How to Get Rid of Yeast on a Dog's Skin

By Naomi Bolton

Yeast infections may be restricted to specific parts of the dog's body, but in many cases, the entire body is affected. This infection, which frequently begins with a rash, is extremely itchy and associated with a most unpleasant odor. If left untreated, the infected dog's skin takes on an elephant-like appearance. Yeast growth is normal on the skin and in the ears of healthy dogs, but becomes a problem if the animal's immune system is compromised or if there is an increase in skin oils. With the correct medication, you can treat your dog's yeast infection effectively.

Give your dog oral preparations when large areas of the dog's body are affected. Oral medications should be given for several weeks, if they are to be effective.

Administer a higher dose, or use an alternative oral medication, if the yeast condition recurs. Although oral treatment must continue for a number of weeks, the dog typically experiences relief from the itchy sensations within the first week.
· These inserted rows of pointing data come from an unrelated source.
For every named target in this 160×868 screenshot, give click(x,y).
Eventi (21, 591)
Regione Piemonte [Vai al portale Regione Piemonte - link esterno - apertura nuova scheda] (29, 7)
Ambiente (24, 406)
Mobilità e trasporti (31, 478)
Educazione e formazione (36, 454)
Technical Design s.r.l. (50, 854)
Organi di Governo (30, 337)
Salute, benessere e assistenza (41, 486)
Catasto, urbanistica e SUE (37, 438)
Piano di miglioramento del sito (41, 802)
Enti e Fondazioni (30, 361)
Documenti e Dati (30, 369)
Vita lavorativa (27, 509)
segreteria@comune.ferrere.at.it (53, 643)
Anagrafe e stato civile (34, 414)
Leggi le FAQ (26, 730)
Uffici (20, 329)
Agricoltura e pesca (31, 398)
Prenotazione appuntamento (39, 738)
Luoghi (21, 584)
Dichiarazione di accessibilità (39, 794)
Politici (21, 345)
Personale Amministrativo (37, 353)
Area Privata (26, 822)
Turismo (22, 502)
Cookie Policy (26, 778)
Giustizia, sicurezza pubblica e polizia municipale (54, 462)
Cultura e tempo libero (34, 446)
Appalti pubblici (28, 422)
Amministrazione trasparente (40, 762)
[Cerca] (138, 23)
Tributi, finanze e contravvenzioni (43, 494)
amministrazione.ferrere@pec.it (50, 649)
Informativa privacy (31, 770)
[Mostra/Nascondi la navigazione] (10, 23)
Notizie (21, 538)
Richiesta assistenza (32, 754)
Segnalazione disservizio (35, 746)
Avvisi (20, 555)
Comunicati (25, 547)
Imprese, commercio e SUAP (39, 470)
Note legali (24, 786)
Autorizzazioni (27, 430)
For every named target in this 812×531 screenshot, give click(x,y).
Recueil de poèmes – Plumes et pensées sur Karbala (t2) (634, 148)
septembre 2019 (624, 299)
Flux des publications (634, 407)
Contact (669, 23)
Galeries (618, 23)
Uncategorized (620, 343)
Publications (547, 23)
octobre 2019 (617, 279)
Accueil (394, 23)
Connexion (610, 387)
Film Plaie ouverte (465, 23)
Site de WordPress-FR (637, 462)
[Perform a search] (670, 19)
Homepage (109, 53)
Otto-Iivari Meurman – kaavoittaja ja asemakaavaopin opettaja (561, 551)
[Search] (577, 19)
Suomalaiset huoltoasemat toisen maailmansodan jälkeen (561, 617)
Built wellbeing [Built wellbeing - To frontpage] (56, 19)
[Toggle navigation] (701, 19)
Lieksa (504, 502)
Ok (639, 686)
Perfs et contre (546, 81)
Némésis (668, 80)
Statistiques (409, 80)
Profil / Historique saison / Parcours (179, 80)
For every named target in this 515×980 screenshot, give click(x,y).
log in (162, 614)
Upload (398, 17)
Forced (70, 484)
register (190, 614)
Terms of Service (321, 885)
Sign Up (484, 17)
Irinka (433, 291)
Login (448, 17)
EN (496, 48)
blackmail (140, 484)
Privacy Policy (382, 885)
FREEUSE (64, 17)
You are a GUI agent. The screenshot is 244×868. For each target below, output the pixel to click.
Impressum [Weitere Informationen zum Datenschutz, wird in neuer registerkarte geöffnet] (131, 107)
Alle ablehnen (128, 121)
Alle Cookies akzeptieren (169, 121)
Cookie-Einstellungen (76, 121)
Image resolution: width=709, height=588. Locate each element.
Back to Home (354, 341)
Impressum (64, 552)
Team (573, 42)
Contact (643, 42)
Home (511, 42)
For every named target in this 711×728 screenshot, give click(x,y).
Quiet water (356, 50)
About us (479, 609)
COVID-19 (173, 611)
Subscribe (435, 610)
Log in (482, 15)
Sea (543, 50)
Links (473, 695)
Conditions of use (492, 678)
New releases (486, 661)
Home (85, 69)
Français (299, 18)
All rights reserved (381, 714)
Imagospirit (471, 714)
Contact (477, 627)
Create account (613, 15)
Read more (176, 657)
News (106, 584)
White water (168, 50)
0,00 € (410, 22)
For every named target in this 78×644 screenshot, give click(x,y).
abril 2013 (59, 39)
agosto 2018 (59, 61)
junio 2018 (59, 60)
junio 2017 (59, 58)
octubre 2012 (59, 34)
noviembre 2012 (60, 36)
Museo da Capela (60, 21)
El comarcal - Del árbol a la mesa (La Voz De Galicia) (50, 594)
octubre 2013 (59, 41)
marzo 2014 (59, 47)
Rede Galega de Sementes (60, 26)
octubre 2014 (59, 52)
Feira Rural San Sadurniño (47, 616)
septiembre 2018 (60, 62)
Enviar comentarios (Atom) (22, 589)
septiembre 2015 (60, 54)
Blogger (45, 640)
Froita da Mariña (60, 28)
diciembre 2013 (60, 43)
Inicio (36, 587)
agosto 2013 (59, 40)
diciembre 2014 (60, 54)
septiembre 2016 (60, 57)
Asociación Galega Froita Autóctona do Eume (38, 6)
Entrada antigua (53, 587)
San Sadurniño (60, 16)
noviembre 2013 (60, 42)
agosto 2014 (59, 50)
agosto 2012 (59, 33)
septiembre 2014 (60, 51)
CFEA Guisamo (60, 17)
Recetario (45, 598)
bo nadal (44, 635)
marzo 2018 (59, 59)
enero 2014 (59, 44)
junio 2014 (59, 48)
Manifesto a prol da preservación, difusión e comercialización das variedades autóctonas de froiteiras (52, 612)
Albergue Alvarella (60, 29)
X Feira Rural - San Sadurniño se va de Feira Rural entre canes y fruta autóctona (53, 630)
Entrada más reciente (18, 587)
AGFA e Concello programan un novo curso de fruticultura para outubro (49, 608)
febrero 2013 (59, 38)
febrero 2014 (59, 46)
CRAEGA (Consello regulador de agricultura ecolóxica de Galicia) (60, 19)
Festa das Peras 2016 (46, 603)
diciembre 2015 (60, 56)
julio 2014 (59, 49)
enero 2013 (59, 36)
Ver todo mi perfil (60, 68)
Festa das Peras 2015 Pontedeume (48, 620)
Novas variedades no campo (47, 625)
Wash your dog with a degreasing shampoo to remove the excess skin oils that are feeding the yeast.

Apply an anti-yeast shampoo if the degreasing treatment is not successful.

Wash your dog with a shampoo that combines both degreasing and anti-yeast properties if one or the other does not cure the problem. In all cases, the shampoo must be left on the dog's skin for at least 15 minutes before being rinsed off. This time period gives the active ingredient in the various shampoos time to combat the yeast infection.

Bathe your dog at least twice a week if you are using any type of topical shampoo to combat yeast infections.

Treat your dog's skin using acetic acid wipes if the yeast infection has only occurred in very limited areas of the body. For the treatment of such local areas, you can also use a homemade mixture of water and vinegar to swab the skin.

Treat the underlying cause of the yeast infection. Yeast infections will continue to recur unless the primary issue -- such as oily skin, impaired immune system, or allergy -- is treated. Controlling the primary cause of a yeast infection is the best way to prevent ongoing yeast problems. Change your dog's diet to include more meat if the animal is on a mainly grain diet.